Political-neutrality requires (or at least has tended to assume) that public servants will deliver, and stick to, the policy rationales favoured by their political masters when speaking publicly. Their ‘free and frank’ advice is provided for the politicians’ benefit, not the general public’s — you can’t have the departmental chief executive openly disagreeing with the Minister on a course of action. Yet this creates a two-facedness in public servants’ dealing with the publicly that could seem increasingly jarring in this ‘age of authenticity’.
I’ve always been more partial to the professional civil service of the Westminster model than to the alternating political leadership of governmental departments that you find in the US approach. But maybe the latter, where there is genuine commonality of purpose between politician and mandarin, is more suited to the task of co-production with the public.
My second provocation is around organisational form. All around us we see claims that the large corporate behemoths of the mid-20th century are no longer the driving force of the economy, and that lean start-ups are where the action is. Why then do we assume that the large government departments of the 20th century are the right organisational form for the public sector?

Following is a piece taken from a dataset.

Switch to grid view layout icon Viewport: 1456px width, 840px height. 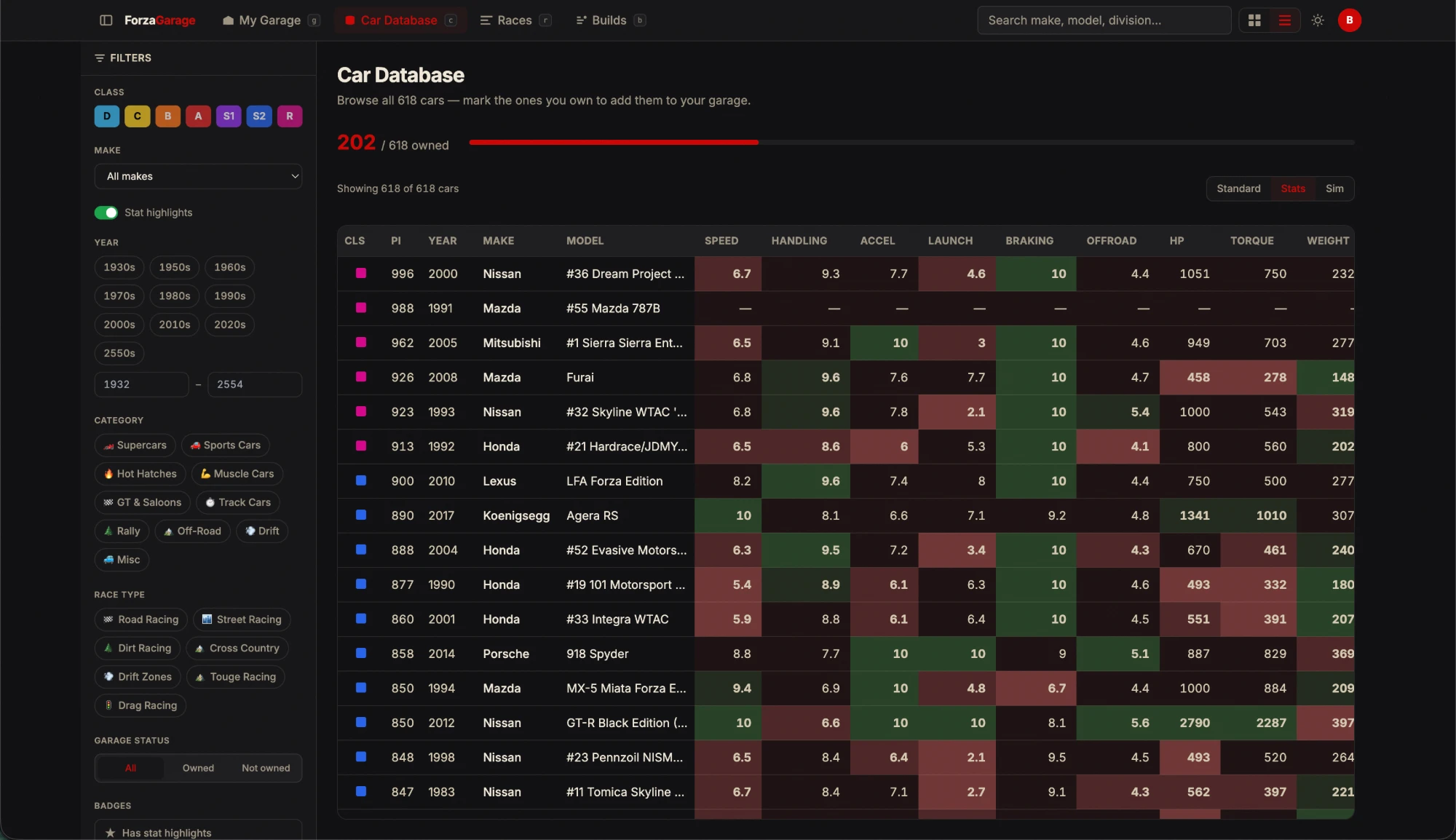[1254, 20]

There is a significant literature tracking emerging patterns in work internationally, which detects a growing trend away from long periods spent embedded within an organisation and towards a more ‘portfolio-based’ approach to a career, particularly amongst the strata of workers often described as ‘knowledge workers’.
Could it be that recognising and embracing these developments might help us attract some of the brightest and most innovative young minds to public service (if not necessarily ‘the public service’)?
I’d be interested in your views on these ideas, along with your own thoughts about what the ‘future state’ will, or should, look like.